Whether it’s a general discussion about consumers’ increasing trust of business and social networks over institutions, or a specific focus on the interrelationship between corporate culture and professional conduct, commentary about ethics is everywhere.

In a recent speech, ASIC Commissioner John Price said:

“Culture is at the heart of how an organisation and its staff think and behave. It is an issue that companies themselves must address. But as the corporate regulator, we see the very real impact of poor culture through misconduct, scandals and poor outcomes for investors and consumers.

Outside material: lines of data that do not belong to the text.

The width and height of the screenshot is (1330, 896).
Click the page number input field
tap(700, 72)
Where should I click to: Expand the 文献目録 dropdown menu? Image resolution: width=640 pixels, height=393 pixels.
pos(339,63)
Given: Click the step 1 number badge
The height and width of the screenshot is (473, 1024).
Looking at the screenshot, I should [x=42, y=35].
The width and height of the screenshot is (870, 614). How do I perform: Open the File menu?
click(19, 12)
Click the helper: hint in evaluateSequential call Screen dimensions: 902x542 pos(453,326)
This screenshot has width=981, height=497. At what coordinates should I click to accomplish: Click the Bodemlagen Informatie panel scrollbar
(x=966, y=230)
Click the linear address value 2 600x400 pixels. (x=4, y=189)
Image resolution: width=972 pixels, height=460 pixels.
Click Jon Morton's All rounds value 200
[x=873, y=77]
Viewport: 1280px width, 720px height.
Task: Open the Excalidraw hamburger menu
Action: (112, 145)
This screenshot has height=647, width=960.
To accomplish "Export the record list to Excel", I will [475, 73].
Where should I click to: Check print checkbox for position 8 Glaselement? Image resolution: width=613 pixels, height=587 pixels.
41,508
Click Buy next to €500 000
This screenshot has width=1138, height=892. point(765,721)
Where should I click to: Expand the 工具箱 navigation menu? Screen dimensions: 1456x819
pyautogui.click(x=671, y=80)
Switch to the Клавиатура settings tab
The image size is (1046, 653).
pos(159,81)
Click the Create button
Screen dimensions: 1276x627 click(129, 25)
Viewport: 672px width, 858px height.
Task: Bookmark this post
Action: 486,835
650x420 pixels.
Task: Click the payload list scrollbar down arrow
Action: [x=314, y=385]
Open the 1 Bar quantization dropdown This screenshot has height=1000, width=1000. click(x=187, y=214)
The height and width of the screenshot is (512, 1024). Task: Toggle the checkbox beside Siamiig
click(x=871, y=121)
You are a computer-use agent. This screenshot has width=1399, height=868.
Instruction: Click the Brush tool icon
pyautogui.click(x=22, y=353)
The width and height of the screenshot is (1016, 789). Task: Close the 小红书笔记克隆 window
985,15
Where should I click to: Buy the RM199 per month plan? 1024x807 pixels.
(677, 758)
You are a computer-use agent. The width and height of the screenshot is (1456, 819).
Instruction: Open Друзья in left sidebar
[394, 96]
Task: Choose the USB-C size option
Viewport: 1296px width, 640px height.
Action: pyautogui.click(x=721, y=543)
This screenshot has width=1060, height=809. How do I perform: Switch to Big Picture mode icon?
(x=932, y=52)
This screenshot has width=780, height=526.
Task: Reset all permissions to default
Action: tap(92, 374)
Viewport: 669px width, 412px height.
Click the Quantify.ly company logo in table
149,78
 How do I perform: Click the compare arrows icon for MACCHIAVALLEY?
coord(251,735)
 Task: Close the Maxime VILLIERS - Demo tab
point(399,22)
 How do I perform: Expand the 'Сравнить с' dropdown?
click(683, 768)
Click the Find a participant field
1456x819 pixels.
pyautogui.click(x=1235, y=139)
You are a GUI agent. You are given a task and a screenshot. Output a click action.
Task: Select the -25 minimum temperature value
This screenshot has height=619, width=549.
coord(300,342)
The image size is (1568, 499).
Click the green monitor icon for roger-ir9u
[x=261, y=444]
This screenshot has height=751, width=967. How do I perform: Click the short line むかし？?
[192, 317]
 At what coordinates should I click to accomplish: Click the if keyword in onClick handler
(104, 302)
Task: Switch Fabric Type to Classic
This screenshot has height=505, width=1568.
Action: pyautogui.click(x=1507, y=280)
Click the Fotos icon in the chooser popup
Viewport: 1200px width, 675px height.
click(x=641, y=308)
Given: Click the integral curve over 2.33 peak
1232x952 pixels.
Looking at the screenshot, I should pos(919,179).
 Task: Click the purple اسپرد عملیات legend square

“Companies should also be interested in culture because many studies have found that good culture is good for business and generating long-term shareholder value. Good culture enhances brand loyalty and bolsters reputation, which has a very real financial impact.”

ASIC’s work on conduct and culture is ongoing, much of which stems from s912A General obligations of the Corporations Act 2001 (Cth), especially s912A(1)(a), which obligates Australian Financial Services licensees to “do all things necessary to ensure that the financial services covered by the licence are provided efficiently, honestly and fairly”.

ASIC’s regulatory guidance on general obligations and sector-specific activity reinforce this message. ASIC also has oversight of the bodies approved to monitor financial adviser compliance with the FASEA Code of Ethics.

The Banking Executive Accountability Regime (BEAR), set out in Part IIAA of the Banking Act 1959 (Cth), establishes accountability obligations for authorised deposit-taking institutions (ADIs) and their senior executives and directors. The regime also establishes deferred remuneration, key personnel and notification obligations for ADIs. Similar rules for senior leader accountability are proposed or in place in other markets, including the UK, Singapore and Hong Kong. The Laker report arising from the Prudential Inquiry into the Commonwealth Bank of Australia (CBA) is also worth reading.

The Royal Commission into Misconduct in the Banking, Superannuation and Financial Services Industry is likely to trigger further scrutiny of the industry. When the interim report was released, Commissioner Hayne said it was:

“…a frank and scathing assessment of the culture, conduct and compliance of our financial system. Australians expect and deserve better.

“Our banks have failed in many ways. Failed customer, failed to obey the law and failed to meet community standards. And all of these failures are totally unacceptable.”

While not all regular inputs affect every sector of the industry, it is worthwhile following industry developments broadly, so your organisation can glean areas of practice coming under the greatest scrutiny and mitigate associated risks to your business from the perspective of regulator, employee, customer and community standards.